Your task: Each line below must be reproduced exactly.

-- -- --

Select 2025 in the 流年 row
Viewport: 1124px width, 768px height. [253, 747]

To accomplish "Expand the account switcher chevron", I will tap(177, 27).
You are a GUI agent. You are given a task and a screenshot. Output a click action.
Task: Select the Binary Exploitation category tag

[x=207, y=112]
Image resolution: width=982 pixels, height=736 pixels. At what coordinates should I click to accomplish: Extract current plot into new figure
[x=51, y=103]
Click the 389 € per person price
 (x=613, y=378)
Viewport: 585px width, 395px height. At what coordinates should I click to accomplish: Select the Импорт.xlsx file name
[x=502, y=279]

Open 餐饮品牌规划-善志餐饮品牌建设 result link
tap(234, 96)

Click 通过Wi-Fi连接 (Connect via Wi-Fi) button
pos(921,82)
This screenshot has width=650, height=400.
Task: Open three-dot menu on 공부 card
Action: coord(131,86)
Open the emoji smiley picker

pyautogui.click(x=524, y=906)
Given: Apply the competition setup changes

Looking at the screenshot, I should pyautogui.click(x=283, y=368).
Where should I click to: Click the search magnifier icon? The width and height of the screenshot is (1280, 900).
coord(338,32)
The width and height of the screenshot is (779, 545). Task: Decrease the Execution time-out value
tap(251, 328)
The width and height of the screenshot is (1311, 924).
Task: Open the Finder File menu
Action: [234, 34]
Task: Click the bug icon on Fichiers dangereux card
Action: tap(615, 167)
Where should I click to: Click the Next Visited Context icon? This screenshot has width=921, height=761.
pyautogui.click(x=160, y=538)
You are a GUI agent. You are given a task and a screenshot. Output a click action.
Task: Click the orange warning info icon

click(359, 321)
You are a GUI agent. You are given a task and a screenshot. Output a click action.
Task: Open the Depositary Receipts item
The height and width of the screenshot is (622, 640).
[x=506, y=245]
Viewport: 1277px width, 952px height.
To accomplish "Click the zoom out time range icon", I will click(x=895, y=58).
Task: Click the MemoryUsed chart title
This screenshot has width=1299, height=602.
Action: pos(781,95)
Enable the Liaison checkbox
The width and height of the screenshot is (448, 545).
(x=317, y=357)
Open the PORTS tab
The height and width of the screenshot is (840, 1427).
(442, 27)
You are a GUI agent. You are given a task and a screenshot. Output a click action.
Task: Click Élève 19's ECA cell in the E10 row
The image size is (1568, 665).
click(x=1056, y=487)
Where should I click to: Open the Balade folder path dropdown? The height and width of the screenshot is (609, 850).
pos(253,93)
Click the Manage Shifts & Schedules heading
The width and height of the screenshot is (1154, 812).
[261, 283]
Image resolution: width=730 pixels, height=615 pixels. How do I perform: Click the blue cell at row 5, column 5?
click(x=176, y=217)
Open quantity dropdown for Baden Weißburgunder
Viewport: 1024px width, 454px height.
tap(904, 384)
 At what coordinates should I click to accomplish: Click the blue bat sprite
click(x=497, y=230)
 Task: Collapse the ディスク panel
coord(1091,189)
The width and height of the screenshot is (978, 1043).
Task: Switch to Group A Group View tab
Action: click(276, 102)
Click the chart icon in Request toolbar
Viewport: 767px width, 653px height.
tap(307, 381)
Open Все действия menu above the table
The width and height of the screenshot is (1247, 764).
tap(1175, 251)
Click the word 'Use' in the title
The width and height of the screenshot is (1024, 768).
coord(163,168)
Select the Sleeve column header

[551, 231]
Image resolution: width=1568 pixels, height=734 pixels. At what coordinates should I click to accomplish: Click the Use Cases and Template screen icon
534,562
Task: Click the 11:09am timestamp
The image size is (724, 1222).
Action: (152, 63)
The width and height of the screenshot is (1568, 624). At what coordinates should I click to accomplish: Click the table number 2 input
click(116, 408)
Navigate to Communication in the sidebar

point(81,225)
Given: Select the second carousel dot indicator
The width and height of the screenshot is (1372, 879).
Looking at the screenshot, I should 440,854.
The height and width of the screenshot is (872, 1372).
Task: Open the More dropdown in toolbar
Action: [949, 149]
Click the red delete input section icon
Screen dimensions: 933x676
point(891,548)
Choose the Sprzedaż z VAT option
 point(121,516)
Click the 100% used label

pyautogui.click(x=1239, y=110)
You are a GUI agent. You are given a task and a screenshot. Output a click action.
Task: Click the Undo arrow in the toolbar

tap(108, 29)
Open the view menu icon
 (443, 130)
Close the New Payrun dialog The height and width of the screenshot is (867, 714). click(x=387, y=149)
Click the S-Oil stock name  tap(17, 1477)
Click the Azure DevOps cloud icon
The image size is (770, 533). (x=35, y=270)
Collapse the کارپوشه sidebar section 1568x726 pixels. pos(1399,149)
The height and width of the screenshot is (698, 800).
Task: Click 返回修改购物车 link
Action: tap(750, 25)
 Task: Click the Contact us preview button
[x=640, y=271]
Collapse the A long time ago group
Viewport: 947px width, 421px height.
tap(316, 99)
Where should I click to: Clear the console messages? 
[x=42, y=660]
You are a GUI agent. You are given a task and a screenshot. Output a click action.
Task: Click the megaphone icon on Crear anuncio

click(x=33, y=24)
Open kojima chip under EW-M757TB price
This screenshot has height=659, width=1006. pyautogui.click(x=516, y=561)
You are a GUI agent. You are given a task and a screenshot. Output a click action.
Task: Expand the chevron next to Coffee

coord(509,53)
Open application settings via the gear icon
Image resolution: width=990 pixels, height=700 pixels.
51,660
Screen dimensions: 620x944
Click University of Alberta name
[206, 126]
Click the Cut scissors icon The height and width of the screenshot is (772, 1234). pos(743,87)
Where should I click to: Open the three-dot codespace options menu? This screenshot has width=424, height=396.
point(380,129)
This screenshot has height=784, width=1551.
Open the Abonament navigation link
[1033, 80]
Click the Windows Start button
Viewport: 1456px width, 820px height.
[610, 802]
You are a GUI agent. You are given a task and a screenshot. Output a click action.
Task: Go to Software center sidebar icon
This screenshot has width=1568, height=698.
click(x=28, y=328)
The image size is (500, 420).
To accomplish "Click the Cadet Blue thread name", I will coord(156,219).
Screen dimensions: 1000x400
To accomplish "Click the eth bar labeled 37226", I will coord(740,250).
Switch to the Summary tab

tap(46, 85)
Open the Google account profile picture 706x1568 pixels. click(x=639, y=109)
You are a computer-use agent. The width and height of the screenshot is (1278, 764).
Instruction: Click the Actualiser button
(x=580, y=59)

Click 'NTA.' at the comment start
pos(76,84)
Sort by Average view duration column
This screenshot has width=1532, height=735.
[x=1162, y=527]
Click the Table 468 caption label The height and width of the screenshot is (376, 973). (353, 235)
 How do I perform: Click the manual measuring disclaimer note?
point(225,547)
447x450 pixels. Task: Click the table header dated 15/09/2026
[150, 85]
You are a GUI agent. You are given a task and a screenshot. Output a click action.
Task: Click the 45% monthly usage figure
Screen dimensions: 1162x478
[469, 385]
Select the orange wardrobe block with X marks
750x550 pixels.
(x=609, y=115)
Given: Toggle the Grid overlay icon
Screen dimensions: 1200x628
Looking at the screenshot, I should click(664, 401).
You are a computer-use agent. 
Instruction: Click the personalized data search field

-- -- --

Answer to this problem:
Select 2025 in the 流年 row
Viewport: 1124px width, 768px height. [253, 747]

To accomplish "Expand the account switcher chevron", I will tap(177, 27).
You are a GUI agent. You are given a task and a screenshot. Output a click action.
Task: Select the Binary Exploitation category tag

[x=207, y=112]
Image resolution: width=982 pixels, height=736 pixels. At what coordinates should I click to accomplish: Extract current plot into new figure
[x=51, y=103]
Click the 389 € per person price
 (x=613, y=378)
Viewport: 585px width, 395px height. At what coordinates should I click to accomplish: Select the Импорт.xlsx file name
[x=502, y=279]

Open 餐饮品牌规划-善志餐饮品牌建设 result link
tap(234, 96)

Click 通过Wi-Fi连接 (Connect via Wi-Fi) button
pos(921,82)
This screenshot has width=650, height=400.
Task: Open three-dot menu on 공부 card
Action: coord(131,86)
Open the emoji smiley picker

pyautogui.click(x=524, y=906)
Given: Apply the competition setup changes

Looking at the screenshot, I should pyautogui.click(x=283, y=368).
Where should I click to: Click the search magnifier icon? The width and height of the screenshot is (1280, 900).
coord(338,32)
The width and height of the screenshot is (779, 545). Task: Decrease the Execution time-out value
tap(251, 328)
The width and height of the screenshot is (1311, 924).
Task: Open the Finder File menu
Action: [234, 34]
Task: Click the bug icon on Fichiers dangereux card
Action: tap(615, 167)
Where should I click to: Click the Next Visited Context icon? This screenshot has width=921, height=761.
pyautogui.click(x=160, y=538)
You are a GUI agent. You are given a task and a screenshot. Output a click action.
Task: Click the orange warning info icon

click(359, 321)
You are a GUI agent. You are given a task and a screenshot. Output a click action.
Task: Open the Depositary Receipts item
The height and width of the screenshot is (622, 640).
[x=506, y=245]
Viewport: 1277px width, 952px height.
To accomplish "Click the zoom out time range icon", I will click(x=895, y=58).
Task: Click the MemoryUsed chart title
This screenshot has width=1299, height=602.
Action: pos(781,95)
Enable the Liaison checkbox
The width and height of the screenshot is (448, 545).
(x=317, y=357)
Open the PORTS tab
The height and width of the screenshot is (840, 1427).
(442, 27)
You are a GUI agent. You are given a task and a screenshot. Output a click action.
Task: Click Élève 19's ECA cell in the E10 row
The image size is (1568, 665).
click(x=1056, y=487)
Where should I click to: Open the Balade folder path dropdown? The height and width of the screenshot is (609, 850).
pos(253,93)
Click the Manage Shifts & Schedules heading
The width and height of the screenshot is (1154, 812).
[261, 283]
Image resolution: width=730 pixels, height=615 pixels. How do I perform: Click the blue cell at row 5, column 5?
click(x=176, y=217)
Open quantity dropdown for Baden Weißburgunder
Viewport: 1024px width, 454px height.
tap(904, 384)
 At what coordinates should I click to accomplish: Click the blue bat sprite
click(x=497, y=230)
 Task: Collapse the ディスク panel
coord(1091,189)
The width and height of the screenshot is (978, 1043).
Task: Switch to Group A Group View tab
Action: click(276, 102)
Click the chart icon in Request toolbar
Viewport: 767px width, 653px height.
tap(307, 381)
Open Все действия menu above the table
The width and height of the screenshot is (1247, 764).
tap(1175, 251)
Click the word 'Use' in the title
The width and height of the screenshot is (1024, 768).
coord(163,168)
Select the Sleeve column header

[551, 231]
Image resolution: width=1568 pixels, height=734 pixels. At what coordinates should I click to accomplish: Click the Use Cases and Template screen icon
534,562
Task: Click the 11:09am timestamp
The image size is (724, 1222).
Action: (152, 63)
The width and height of the screenshot is (1568, 624). At what coordinates should I click to accomplish: Click the table number 2 input
click(116, 408)
Navigate to Communication in the sidebar

point(81,225)
Given: Select the second carousel dot indicator
The width and height of the screenshot is (1372, 879).
Looking at the screenshot, I should 440,854.
The height and width of the screenshot is (872, 1372).
Task: Open the More dropdown in toolbar
Action: [949, 149]
Click the red delete input section icon
Screen dimensions: 933x676
point(891,548)
Choose the Sprzedaż z VAT option
 point(121,516)
Click the 100% used label

pyautogui.click(x=1239, y=110)
You are a GUI agent. You are given a task and a screenshot. Output a click action.
Task: Click the Undo arrow in the toolbar

tap(108, 29)
Open the view menu icon
 (443, 130)
Close the New Payrun dialog The height and width of the screenshot is (867, 714). click(x=387, y=149)
Click the S-Oil stock name  tap(17, 1477)
Click the Azure DevOps cloud icon
The image size is (770, 533). (x=35, y=270)
Collapse the کارپوشه sidebar section 1568x726 pixels. pos(1399,149)
The height and width of the screenshot is (698, 800).
Task: Click 返回修改购物车 link
Action: tap(750, 25)
 Task: Click the Contact us preview button
[x=640, y=271]
Collapse the A long time ago group
Viewport: 947px width, 421px height.
tap(316, 99)
Where should I click to: Clear the console messages? 
[x=42, y=660]
You are a GUI agent. You are given a task and a screenshot. Output a click action.
Task: Click the megaphone icon on Crear anuncio

click(x=33, y=24)
Open kojima chip under EW-M757TB price
This screenshot has height=659, width=1006. pyautogui.click(x=516, y=561)
You are a GUI agent. You are given a task and a screenshot. Output a click action.
Task: Expand the chevron next to Coffee

coord(509,53)
Open application settings via the gear icon
Image resolution: width=990 pixels, height=700 pixels.
51,660
Screen dimensions: 620x944
Click University of Alberta name
[206, 126]
Click the Cut scissors icon The height and width of the screenshot is (772, 1234). pos(743,87)
Where should I click to: Open the three-dot codespace options menu? This screenshot has width=424, height=396.
point(380,129)
This screenshot has height=784, width=1551.
Open the Abonament navigation link
[1033, 80]
Click the Windows Start button
Viewport: 1456px width, 820px height.
[610, 802]
You are a GUI agent. You are given a task and a screenshot. Output a click action.
Task: Go to Software center sidebar icon
This screenshot has width=1568, height=698.
click(x=28, y=328)
The image size is (500, 420).
To accomplish "Click the Cadet Blue thread name", I will coord(156,219).
Screen dimensions: 1000x400
To accomplish "Click the eth bar labeled 37226", I will coord(740,250).
Switch to the Summary tab

tap(46, 85)
Open the Google account profile picture 706x1568 pixels. click(x=639, y=109)
You are a computer-use agent. The width and height of the screenshot is (1278, 764).
Instruction: Click the Actualiser button
(x=580, y=59)

Click 'NTA.' at the comment start
pos(76,84)
Sort by Average view duration column
This screenshot has width=1532, height=735.
[x=1162, y=527]
Click the Table 468 caption label The height and width of the screenshot is (376, 973). (353, 235)
 How do I perform: Click the manual measuring disclaimer note?
point(225,547)
447x450 pixels. Task: Click the table header dated 15/09/2026
[150, 85]
You are a GUI agent. You are given a task and a screenshot. Output a click action.
Task: Click the 45% monthly usage figure
Screen dimensions: 1162x478
[469, 385]
Select the orange wardrobe block with X marks
750x550 pixels.
(x=609, y=115)
Given: Toggle the Grid overlay icon
Screen dimensions: 1200x628
Looking at the screenshot, I should click(664, 401).
You are a computer-use agent. 
Instruction: Click the personalized data search field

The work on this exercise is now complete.